EXERCISE:
Can you rewrite the data below with "checkbox" renamed to "check box" everywhere it occurs, keeping everything else unchanged and leaving out the pictures?

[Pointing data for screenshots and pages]

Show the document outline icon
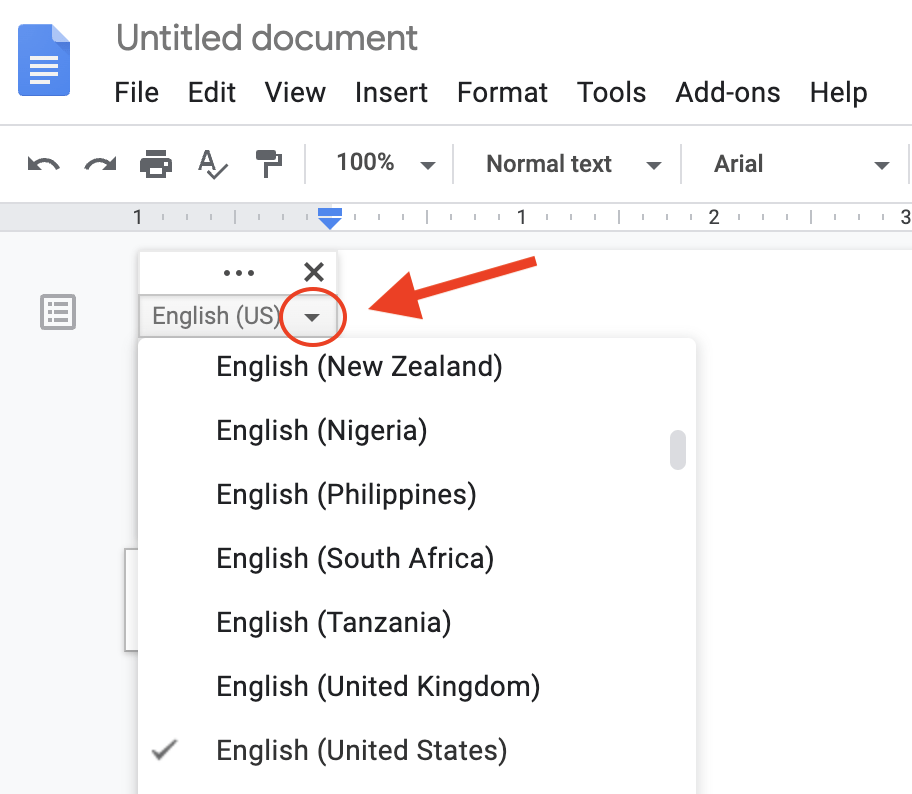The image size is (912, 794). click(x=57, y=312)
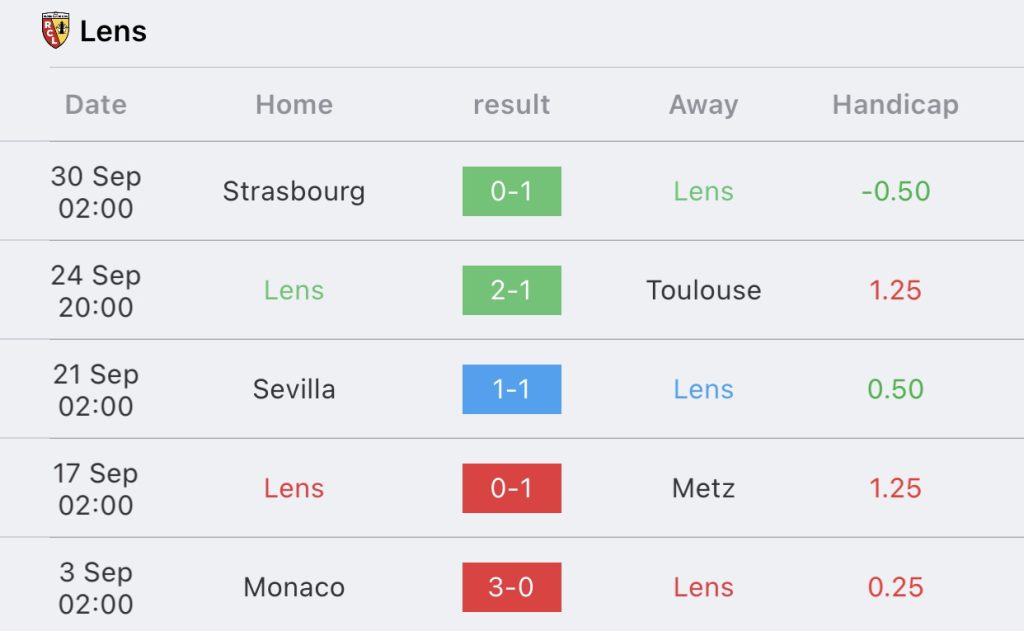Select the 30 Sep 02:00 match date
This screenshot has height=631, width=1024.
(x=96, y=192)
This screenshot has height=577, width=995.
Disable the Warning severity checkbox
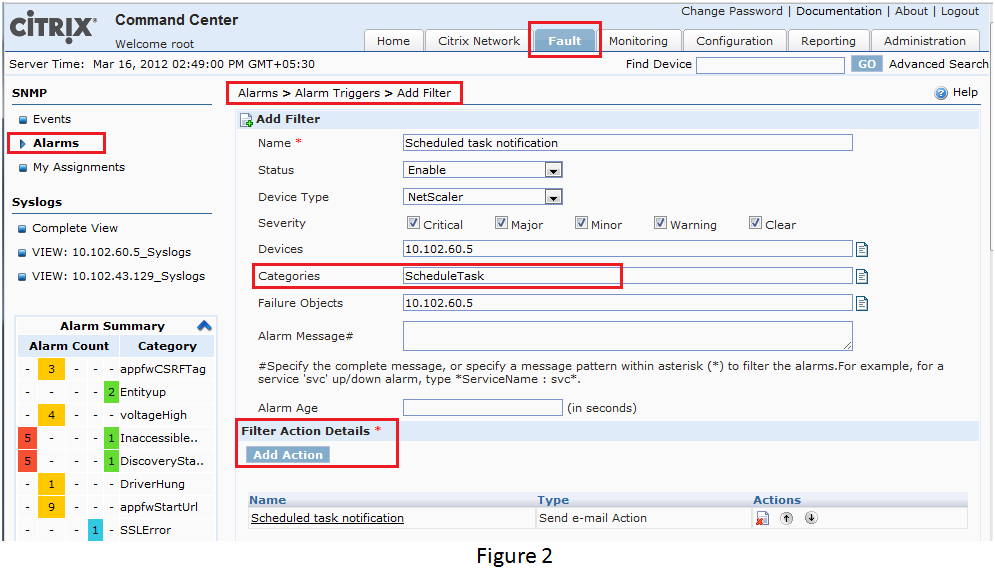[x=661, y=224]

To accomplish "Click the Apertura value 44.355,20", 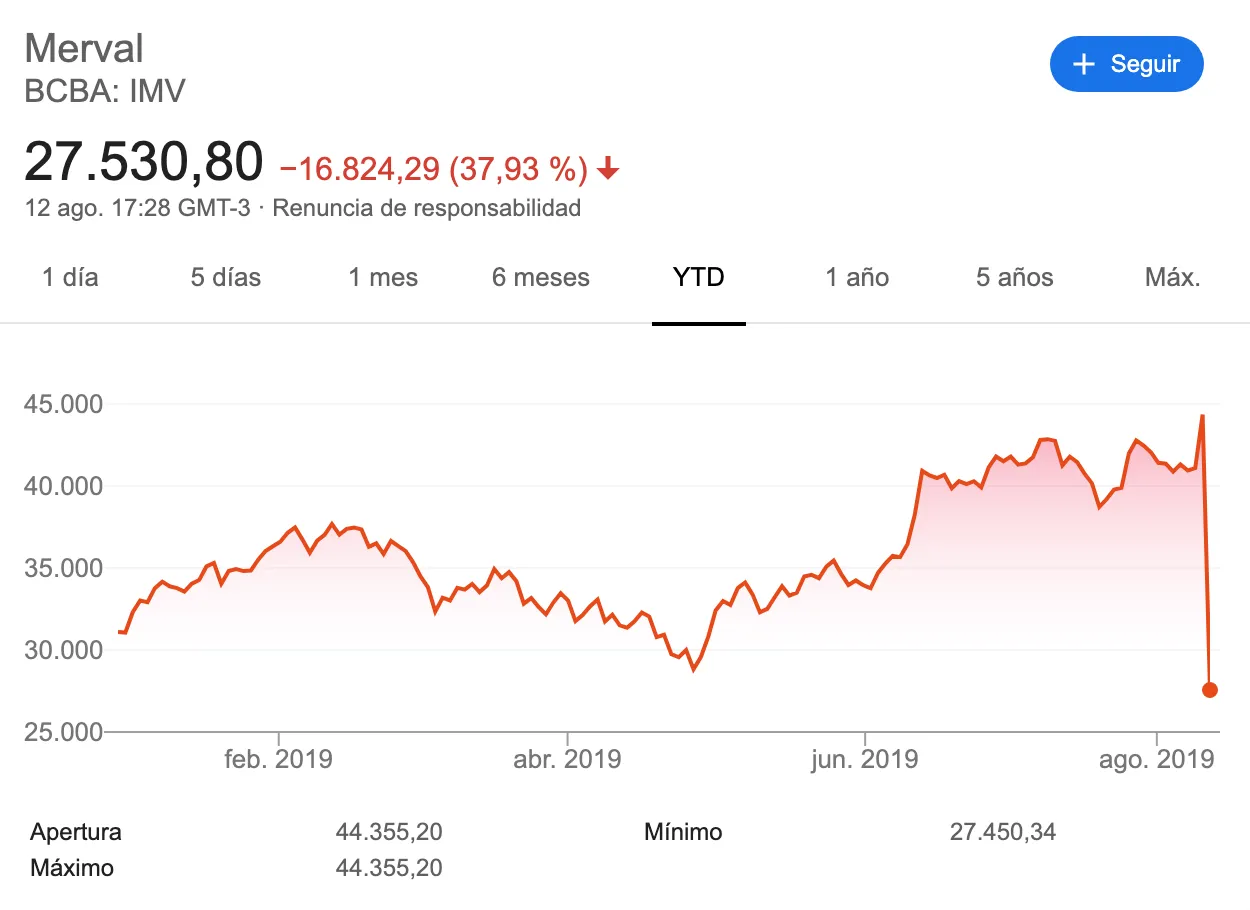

THE COMPLETED TASK:
Show the document outline icon
The image size is (912, 794). click(x=57, y=312)
Select the 30 Sep 02:00 match date
This screenshot has height=631, width=1024.
(x=96, y=192)
This screenshot has height=577, width=995.
Disable the Warning severity check box
[x=661, y=224]

To accomplish "Click the Apertura value 44.355,20", 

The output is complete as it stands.